Required work:
Rewrite the records starting at the line that contains "The width and height of the screenshot is (950, 580)." and ending at the end of the records, changing "screenshot" to "image" and keeping everything else the same. Leave the pictures out of your answer.
===== Exercise material
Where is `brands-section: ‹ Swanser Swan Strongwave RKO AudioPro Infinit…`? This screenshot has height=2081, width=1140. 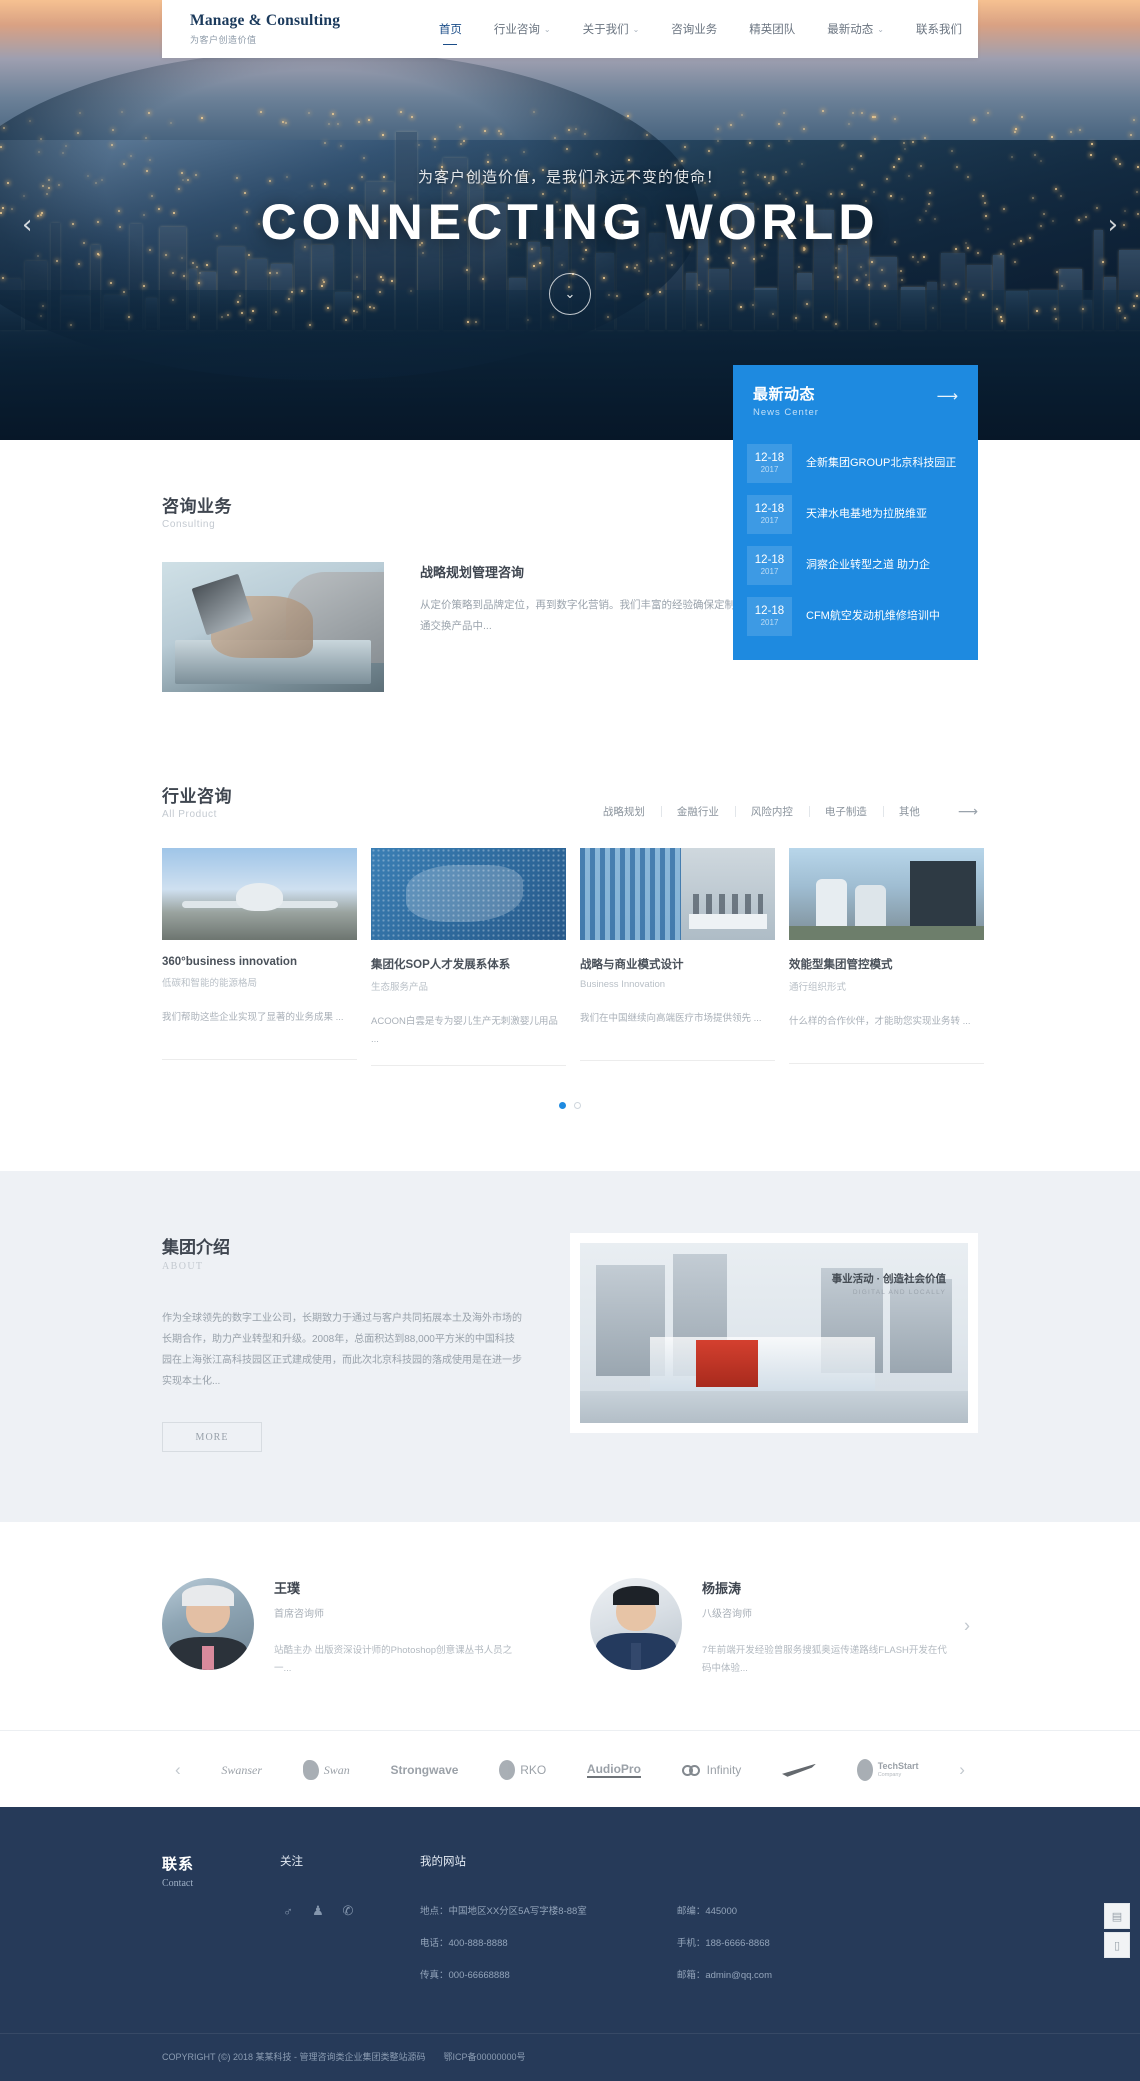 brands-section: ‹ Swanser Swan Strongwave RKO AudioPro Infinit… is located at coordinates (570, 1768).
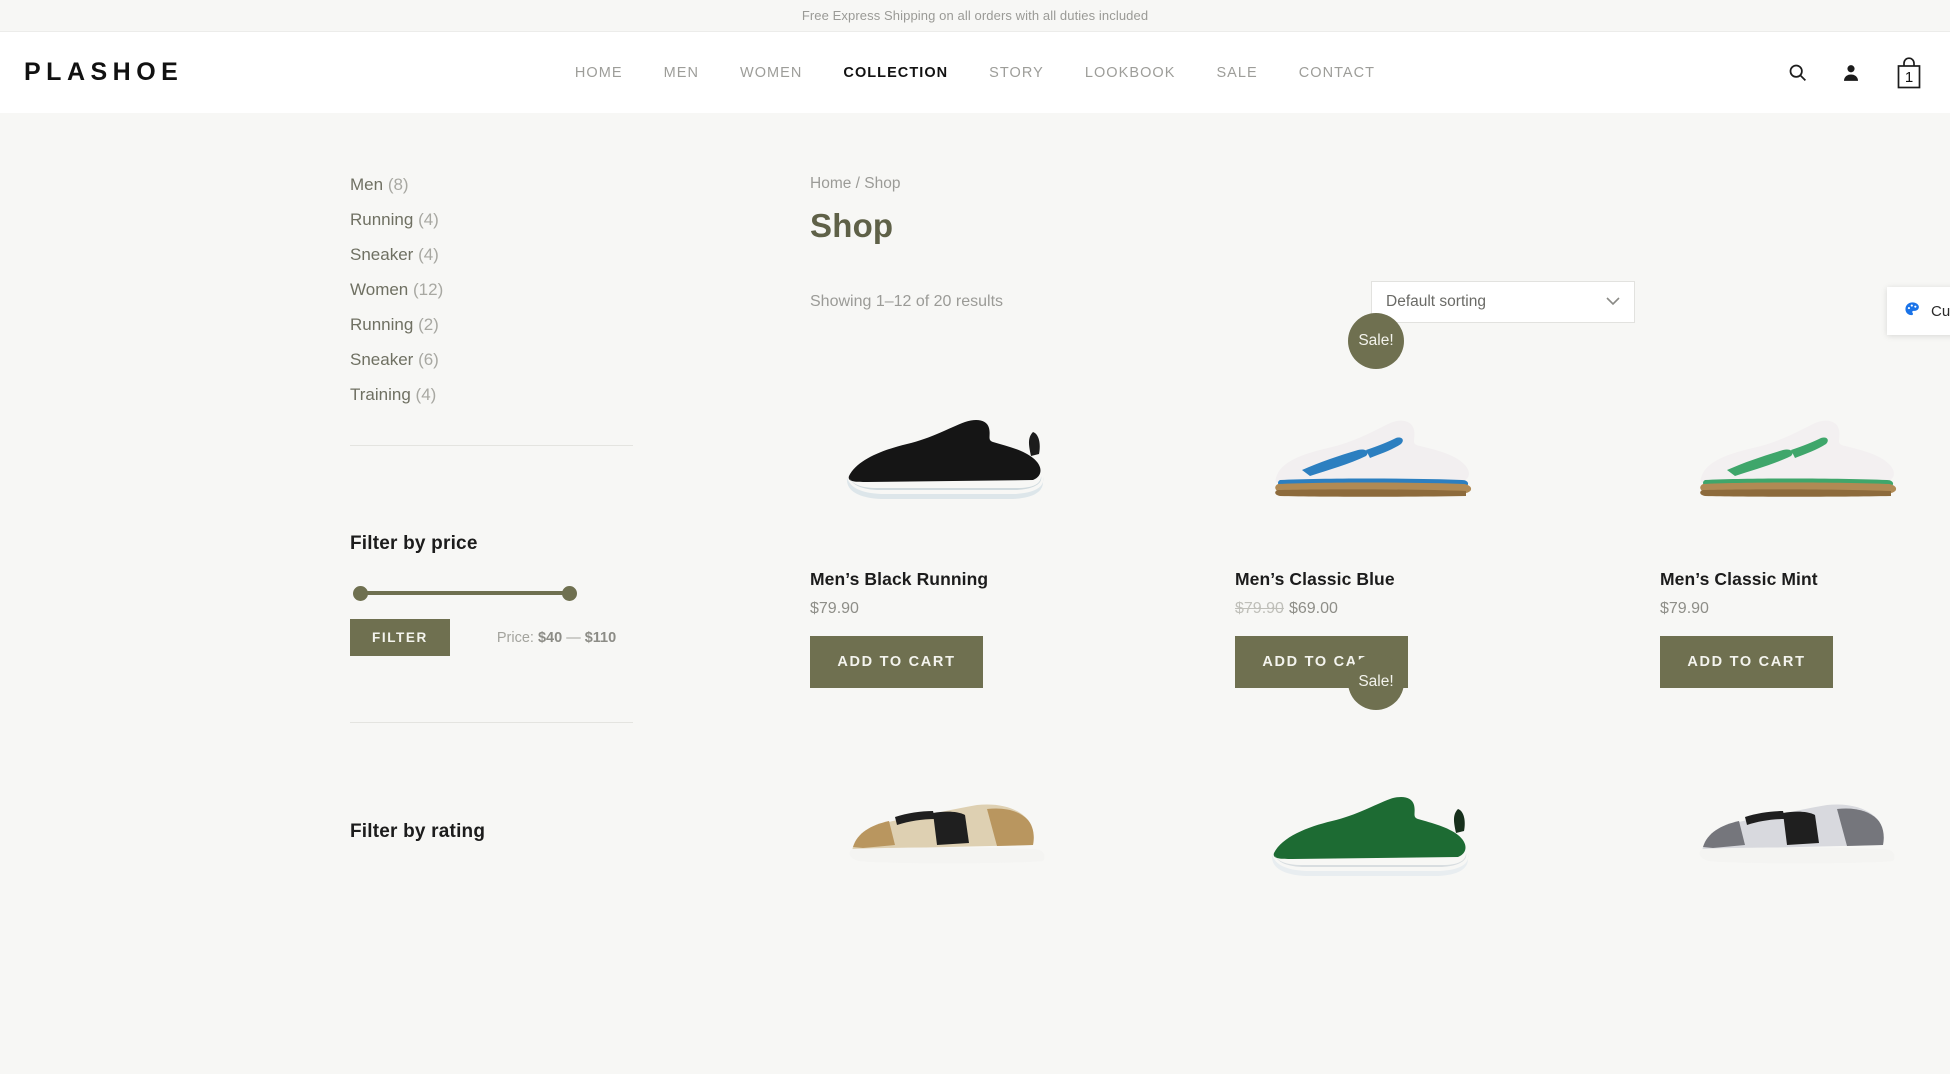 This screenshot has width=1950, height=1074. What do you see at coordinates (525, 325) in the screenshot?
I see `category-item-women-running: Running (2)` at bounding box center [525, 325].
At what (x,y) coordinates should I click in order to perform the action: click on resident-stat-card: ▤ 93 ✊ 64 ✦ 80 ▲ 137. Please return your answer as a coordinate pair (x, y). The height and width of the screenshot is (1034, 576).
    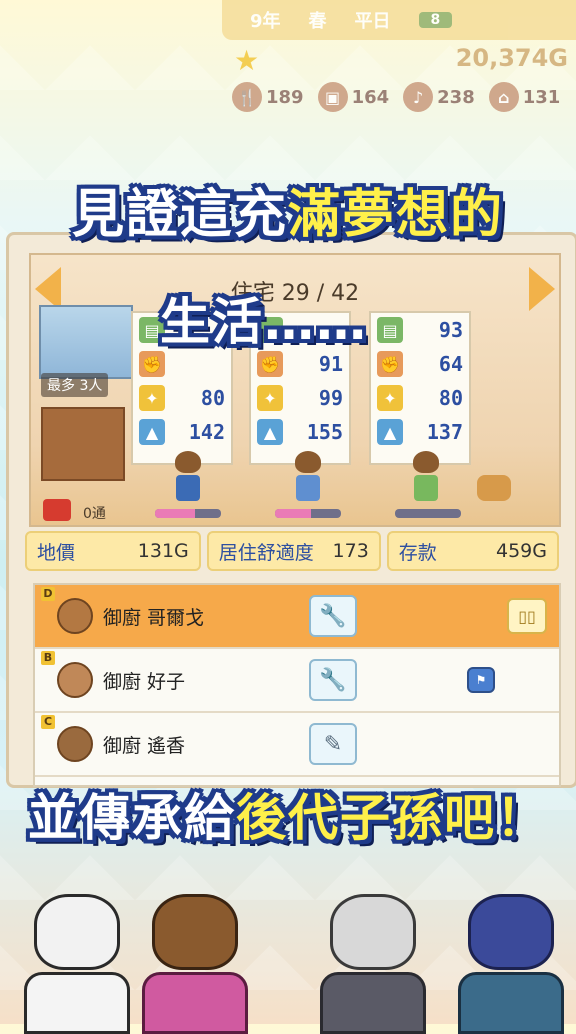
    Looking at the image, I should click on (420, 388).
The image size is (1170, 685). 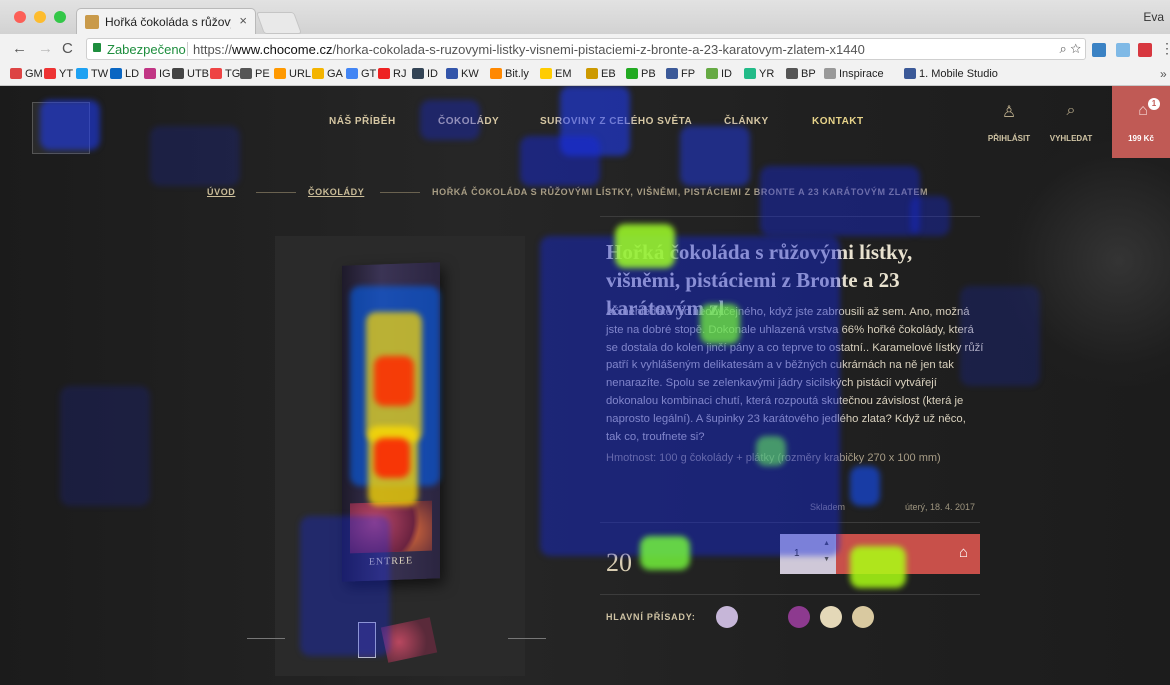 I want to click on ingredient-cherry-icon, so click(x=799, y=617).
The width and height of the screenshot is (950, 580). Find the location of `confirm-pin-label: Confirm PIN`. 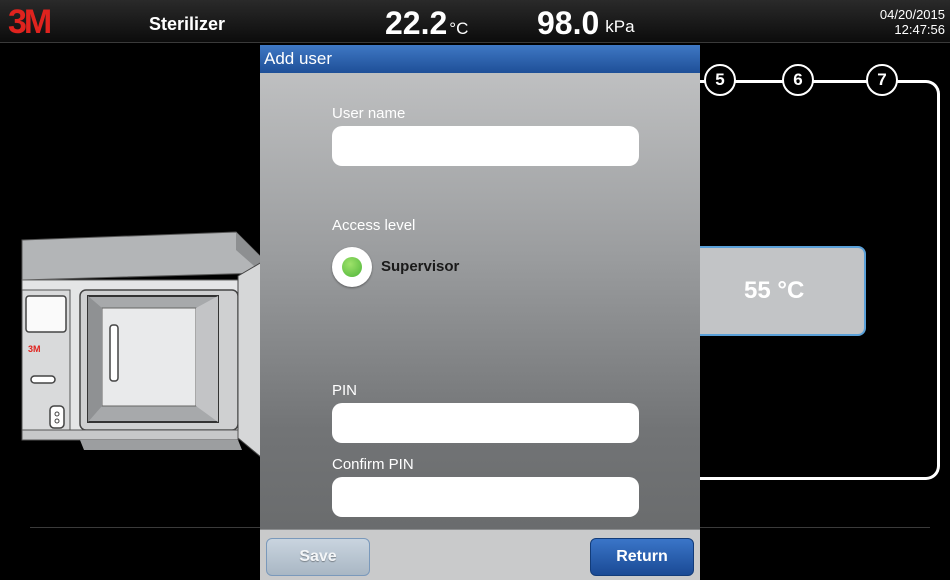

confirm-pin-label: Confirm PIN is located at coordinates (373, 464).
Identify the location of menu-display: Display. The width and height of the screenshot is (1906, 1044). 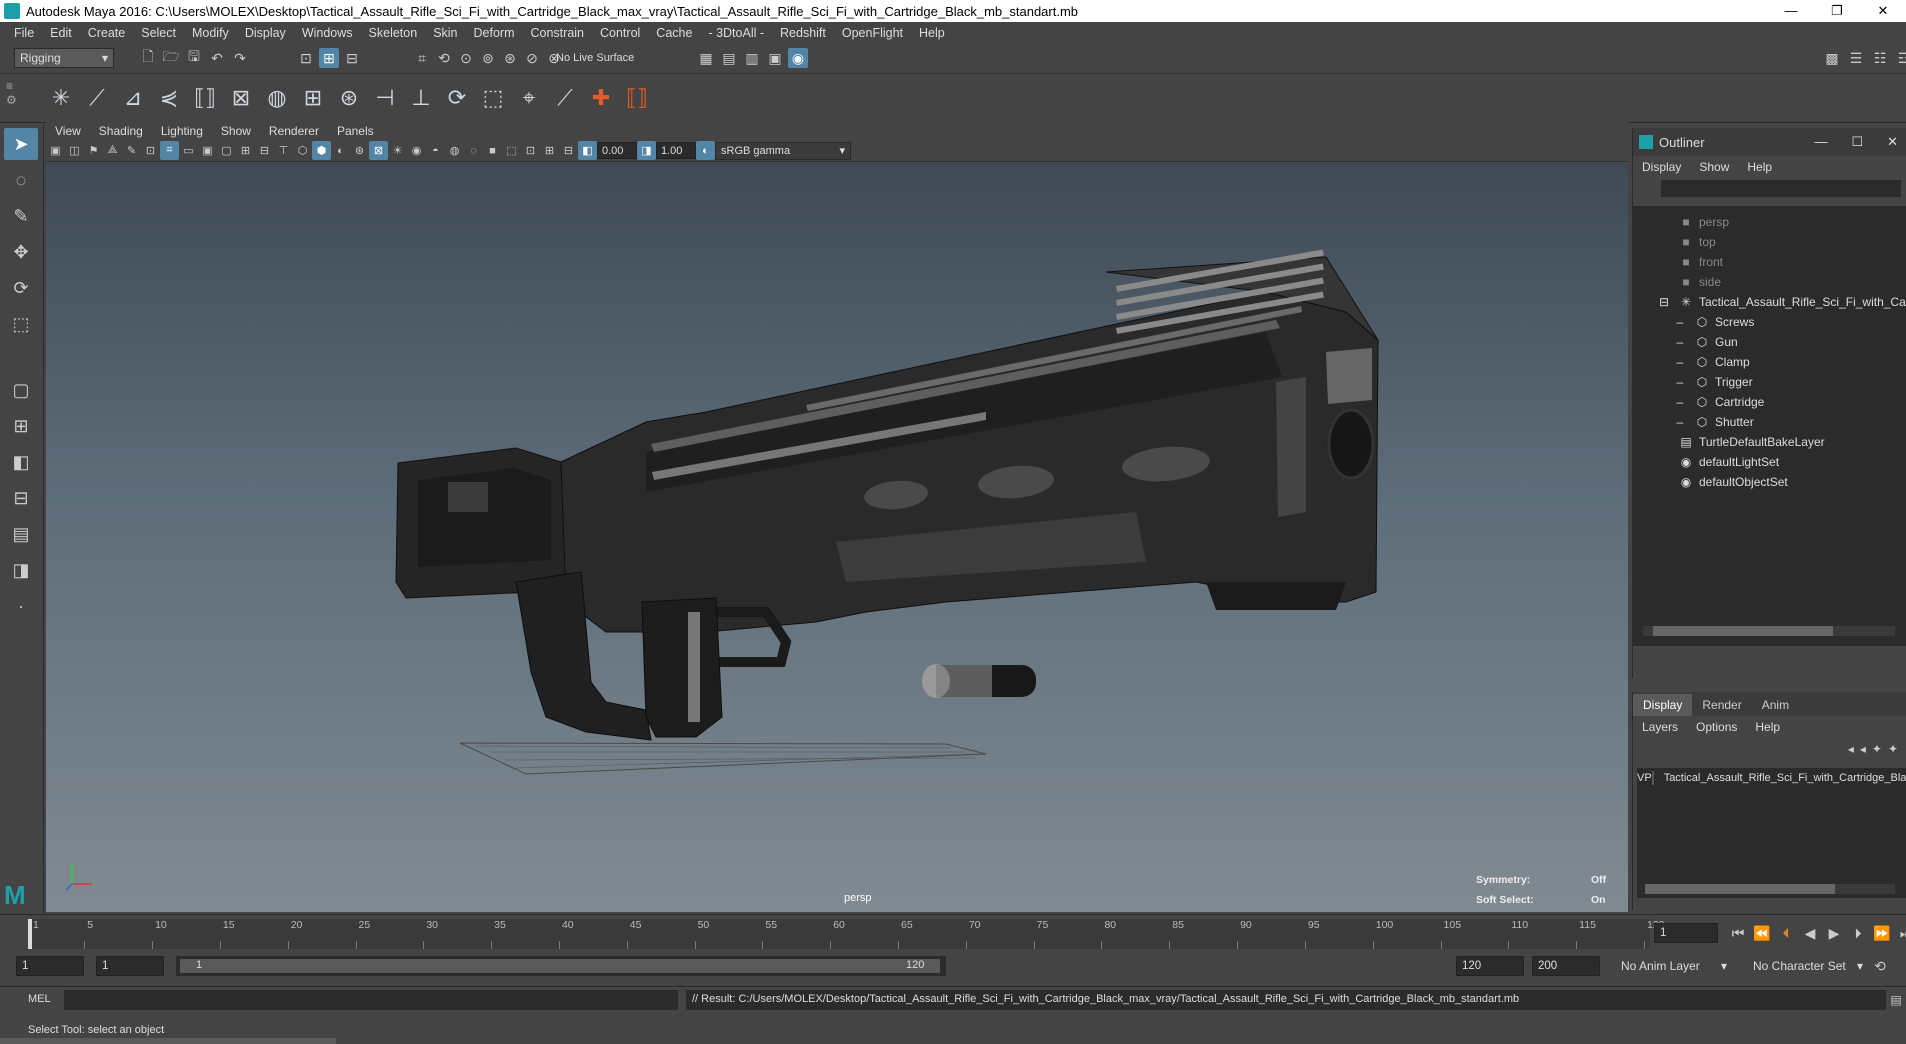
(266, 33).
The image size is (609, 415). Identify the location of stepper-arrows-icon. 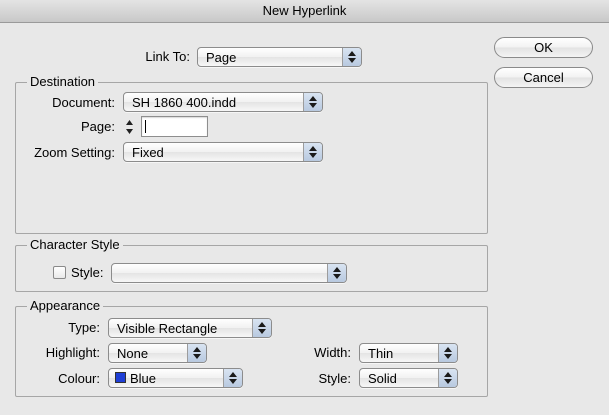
==========
Task response:
The width and height of the image is (950, 580). Find the location of `confirm-pin-label: Confirm PIN`. 

confirm-pin-label: Confirm PIN is located at coordinates (373, 464).
Identify the location of menu-display: Display. The width and height of the image is (1906, 1044). 
(266, 33).
The image size is (609, 415). Identify the location of stepper-arrows-icon. 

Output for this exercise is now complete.